The emphasis on Wainwright’s voice across Love Will Be Reborn was intentional—and one of the reasons she wanted to collaborate with producer Pierre Marchand. “I’ve always been somewhat known for my voice, but I’ve never really given myself the opportunity to work with somebody who that’s their kind of thing,” she says. “So I really wanted to treat myself and give myself over to Pierre and let him do his magic.” It made her sing better, she adds.  

Marchand also produced Wainwright’s mother and aunt’s 1990 record, Heartbeats Accelerating. Wainwright is the same age now as Kate was then, a fact that doesn’t escape her. “It’s really a quintessential middle age album, maybe even more than this one,” Wainwright says, describing Heartbeats as “intense and dark.” Considering the intensity and darkness she has experienced to reach this stage in her own life, Wainwright has learnt a lot about love: that it changes, evolves. That, she says, “it’s always there to protect you and to save you.” 

When asked what brings her joy right now, Wainwright doesn’t hesitate. The present moment. Specifically, the summer camps at Ursa. “I just show up in the morning, I turn my phone off, I do music class with the kids, and my kids are often there, and just, ‘Okay, what time is lunch? Do we have snacks? Does anybody need to poop?’ At the end of those days, I just feel really happy. To keep it really basic, just dealing with the kids. That, to me, seems so valuable.” The purity of them is rejuvenating. They see through your bullshit, she adds. 

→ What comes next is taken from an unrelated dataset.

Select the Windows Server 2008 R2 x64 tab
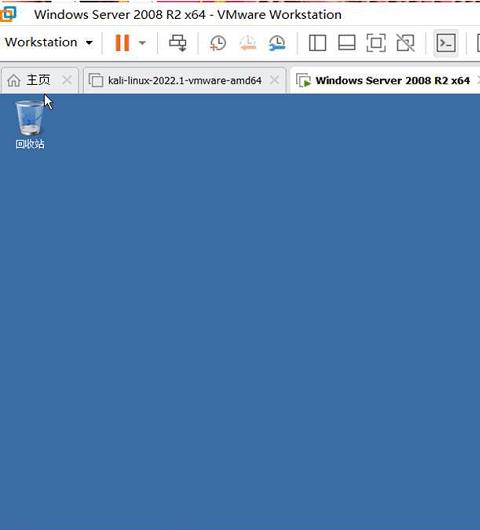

The camera on Wainwright’s phone suddenly flicks on. The sun is shining and she’s smiling. Behind her are blooming flowers and plants trailing down. It’s beautiful, I exclaim. “Thank you,” Wainwright says, moving her phone side-to-side to show the greenery. She’s beaming, so visibly proud of this place, what she has put into it, what it gives her in return. “I’m here at Ursa, in the garden.”